Now there was a distinct emptiness that made the room seem huge and hollow.

Dawn patrol, I guess. Most serious surfers preferred it, but Shane’s morning exit had always been announced by a loud whiz, the banging of cupboards, and the rattle of a board off the rack. The fact Fox had slipped away so quietly that I’d slept through it gave me a niggling sense he hadn’t wanted to talk to me.

I never should have brought up that stupid hair clip. It had been a joke that had gone off the rails and why had I even gone there? Why?

And why hadn’t he told me before that he had been trying to get Jasmine out of the house? I had subliminally sensed he was pitting us against one another. That had been part of my anger that day. It was a dick move. Fox was usually more forthright. If he didn’t want to do something, he said so up front.

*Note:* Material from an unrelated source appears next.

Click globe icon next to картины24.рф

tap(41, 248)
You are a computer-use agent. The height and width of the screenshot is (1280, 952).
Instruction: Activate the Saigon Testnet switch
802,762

I skimmed open the drapes to a glorious morning and stepped onto the lanai. A handful of surfers were sitting on their boards outside the small bay next to the resort, but I couldn’t tell if Fox was among them. I squinted at a man with a cap of black hair and wide shoulders in a neon green swim shirt, but his bearing wasn’t Fox’s and his skin looked too light.

The door mechanism hummed and I stepped into the room as Fox entered. He wore T&B boardshorts with a sunset pattern and one of their short-sleeved rashies in silver with a panel of blue down the sides. It was so tight, I could see his nipples along with every contour of his torso, right down to his washboard abs and the indent of his navel.

I jerked my gaze up to find him coming back from taking inventory of my ribbed tank and skin-tight yoga shorts. He could probably see my nipples, too. It wasn’t cold outside, but it was breezy. I crossed my arms.

“I was looking for you, wondering if you would be back in time for breakfast.” I tried to find a smile of greeting, but our altercation last night had left static in the line.

“I had to.” He showed me the ‘Relaxing Within’ tag he had left on the latch outside the door as he left to surf. “Otherwise, they might not have delivered it.” He moved the card to the inside.

Such thoughtfulness didn’t seem like the mark of a man holding a grudge over last night’s argument.

“You sleep okay?” he asked.

“I did,” I lied. “How was the water?”